3. Managing five generations of employees. In the coming years, employers will face the unprecedented challenge of having five generations of employees in the workplace. Companies and their boards can help address these tensions by better understanding employee expectations, encouraging cross-generation mentorship, and setting an example of generational diversity with respect to company leadership and members of the board. If managed correctly, boards and companies alike can benefit from the wisdom, collaboration and innovation that comes with generational diversity.
4. Corporate strategy. Strategic planning with a particular focus on potential acquisitions should continue to be a high priority for boards in 2018. Boards should expect to face conflicting pressures, since shareholders will expect companies to invest in both long-term growth opportunities and short-term stock enhancement measures, including the deployment of excess cash for stock buybacks. Cross-border transactions will likely continue to be attractive options, subject to increased regulatory scrutiny in certain industries and of certain buyers.
5. Board composition. Board diversity is being actively considered and encouraged by regulators, corporate governance groups and investors, both in the United States and internationally, and the current focus on board diversity is likely to continue. Companies should review the applicable diversity-related obligations in their jurisdictions and assess their current board composition, director search and nomination process, board refreshment practices and diversity policies.
6. Shareholder activism. Shareholder activism has entrenched itself in the modern climate of corporate governance. In particular, shareholder activists have entered industries that, until recently, have generally steered clear of such investors, including the energy sector. There is an increased emphasis by prominent investors on challenging transactions, corporate strategy and traditional corporate governance concerns, such as board composition and staggered boards.
7. Internal investigations. Boards are increasingly confronted with the possibility of wrongdoing implicating the company or its employees. The decision whether or not to undertake an independent internal investigation, and how, requires careful consideration and consultation with counsel, since the response of the board will have important implications for the ultimate effects on the company.
8. SEC regulatory relief. We expect that the Trump administration and the Republican-led U.S. Congress will advance reforms in 2018 designed to encourage companies toward public ownership and to facilitate capital formation in both public and private markets. Although smaller companies will likely be the greatest beneficiaries of the proposals currently being considered, many proposals are expected to also benefit large public companies-by eliminating certain duplicative and nonmaterial disclosure requirements and by addressing concerns regarding shareholder proposals.
9. SEC enforcement. In addition to new leadership at the SEC, ambitious legislative proposals in Congress and further developments in insider trading law have the potential to impact SEC enforcement, although certain enforcement streams, such as accounting and other disclosure-related investigations, are likely to remain largely unchanged. The SEC's own cyber breach has brought renewed focus at the agency on information security and the integrity of trading systems.

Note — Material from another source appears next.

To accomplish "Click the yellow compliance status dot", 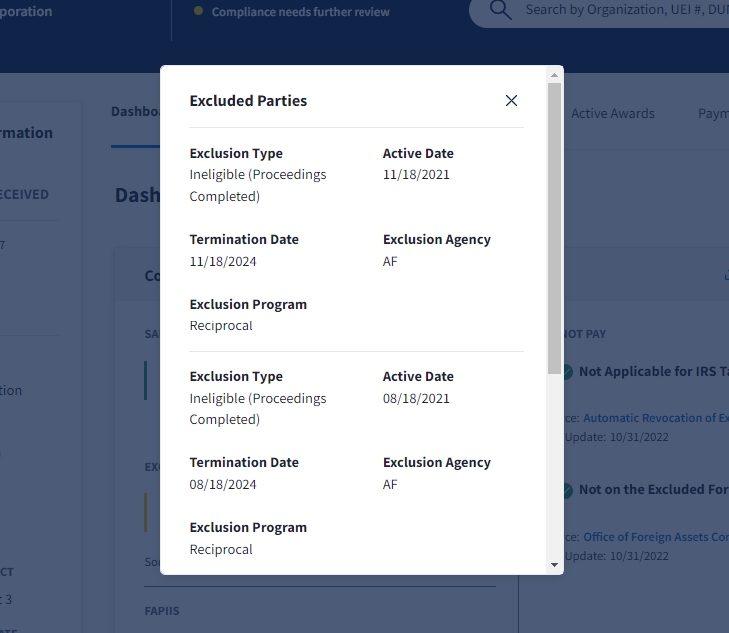I will tap(198, 11).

Efforts to repeal Dodd-Frank have also advanced through both chambers of Congress.
10. Trade and sanctions. During the first year of the Trump administration, U.S. sanctions were expanded significantly to include complex new restrictions that target transactions with Iran, Russia, North Korea and Venezuela, among others. Additionally, there has been an uptick in sanctions enforcement actions, including a continued focus by U.S. enforcement agencies on officers and directors that approve, or engage in, proscribed activities. Accordingly, in an effort to avoid running afoul of U.S. sanctions, boards should be vigilant in understanding how these evolving rules apply to the business activities of their companies and management teams.
Special Bonus: Tax reform. Tax reform has been a top priority for the Trump Administration and Republicans in Congress. After a slow start to 2017 in terms of legislative wins, the House and Senate are poised to send the first comprehensive tax reform bill to the President's desk in more than thirty years. While the differences between the House and Senate bills still need to be resolved, the new Tax Cuts and Jobs Act is expected to pass by the end of the year and will present both benefits and challenges for companies in implementation and adaptation as unintended consequences are inevitably uncovered in the months and years to come.